Jesus could do this because he knew he had come from God and was going back to God.  He had no doubt, no anxiety, no fear, about that.

What would we do, what could we do, if we knew - truly knew, truly believed, truly lived - this?  If we truly knew, believed, lived in the surety that we have come from God and are going back to God, could we do the unthinkable?  Could we do something daring and uncharacteristic?  Could we serve others, touch others, be in relationship with others, even others we might be afraid of, be wary of, be suspicious of?  Could we even wash someone like Judas' feet if we knew that we came from God and were going back to God?

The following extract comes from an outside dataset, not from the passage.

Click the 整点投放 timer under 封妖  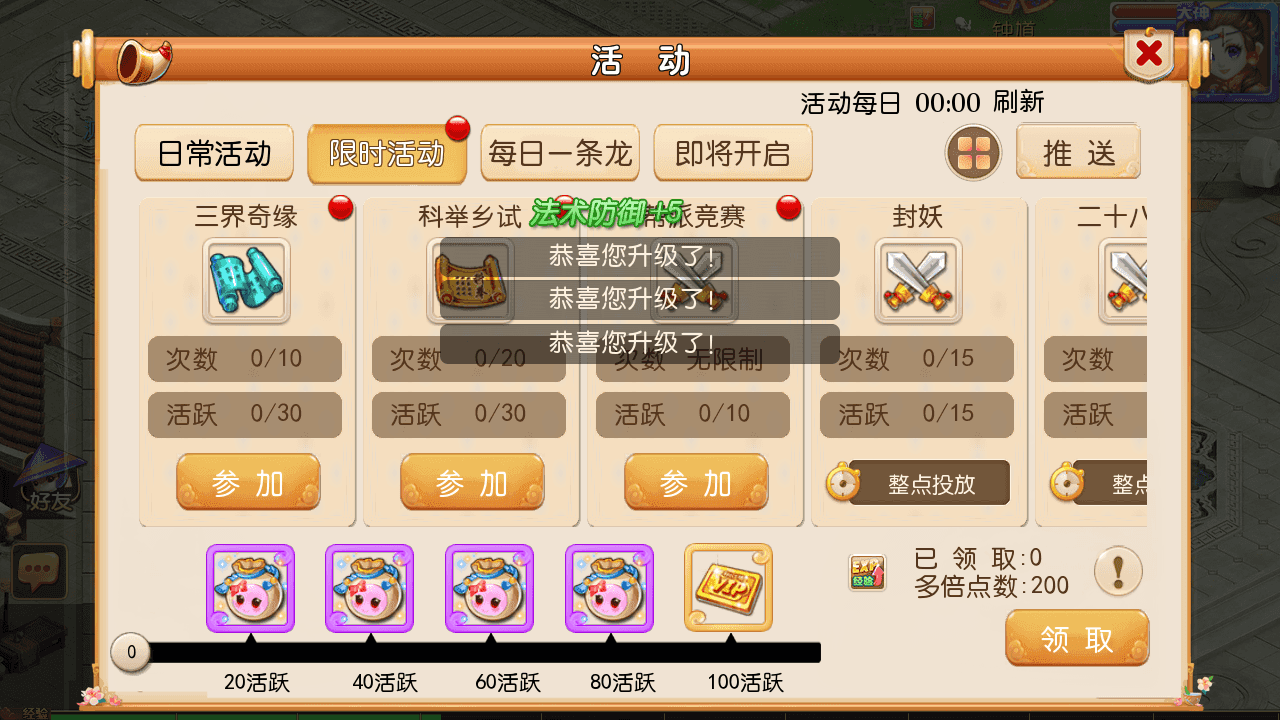click(918, 484)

For some reason, we have difficulty believing that as it was true for Jesus, so it is true for us.  (Oh, but he's JESUS!  And we're not.)  And yet, we, too, have come from God and will return to God and so we are safe, we are saved, we are free!  We are free to risk loving and serving not only our friends but strangers and even our enemies.  We are free from self-doubt and anxiety about our salvation and don’t have to spend all of our energy grasping at it as if it were our only possession. God has pursued us through every sort of barrier because God loves us. Salvation is ours if we want it and will receive it. God did not come down from heaven to live among us, to show us how lavish God’s love is, only to pull the rug out from under us. Jesus shows us God, and Jesus loved lepers and beggars and social outcasts. Jesus showed God’s lavish generosity through making hundreds of gallons of wine from plain water and acres of the live-giving bread from a few measley loaves.  Jesus was so full of God’s life-giving love that Lazarus could not stay dead in his presence.  God loves us and God’s love is never used up.  We don’t have to hoard it for ourselves.

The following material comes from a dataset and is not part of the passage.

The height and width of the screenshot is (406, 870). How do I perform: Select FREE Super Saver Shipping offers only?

And so we are free to love one another as Jesus commanded. We are free to follow the example he set for us here. We will never be condemned for loving and serving in Jesus’ name.

And we are not at all diminished by that love or that service, but rather we are freed to be able to give of ourselves for service in love.   Jesus poured himself out for us and asks us to pour ourselves out for others, but that doesn’t mean we come up empty. Instead we come up full, sustained by the Spirit, sustained by the love that names us as God’s own beloved ones.  That love makes us free to give and give and give. With God, there is always enough and more than enough.

And so, we are, like Jesus, made free by the knowledge that we came from, and will return to, God.  We are made free by the knowledge that God’s overwhelming generosity towards us, if we will have it, knows no bounds. And so perhaps what we would do, could do is to feel free to follow Jesus, who said on this night, after he showed them how to do the uncharacteristic, the daring, the unthinkable, "I give you a new commandment:  love one another just as I have loved you.  The world will see and know that you are my disciples if you have love for one another."

This is the Maundy, the great commandment.  This is it, my friends. This is the last thing that Jesus says to us during this Holy Week, the last word to us before he dies: Love one another as Jesus, as God,  loves us.  This is why we are here again tonight, to hear these last words of Jesus to us. Love one another as I have loved you, for by this loving one another, by this serving others, even others you have reservations about, is how people will know that you are my disciples. Show me, show God, to the world through your actions that are the fruits of this love.

We are safe, we are God's, we are loved.  Jesus loved his disciples who were far from perfect in their understanding and their behavior, he loved even Judas, he loves even us in our failures and despite our flaws. Jesus was able to love so freely because he was secure in the knowledge that he came from God and would return to God.

And so in that knowledge we also can, we also are free to, do something wild and crazy - like love.


Perpetua said…
Thank you SO much for this, Penny. Maundy Thursday is one of my most loved days of the liturgical calendar and I have really missed not being able to be there. Thus is a very fine sermon and I really appreciate it.
You are welcome, Perpetua. I thought of you stuck at home when I posted it. Blessings as we move through the Triduum.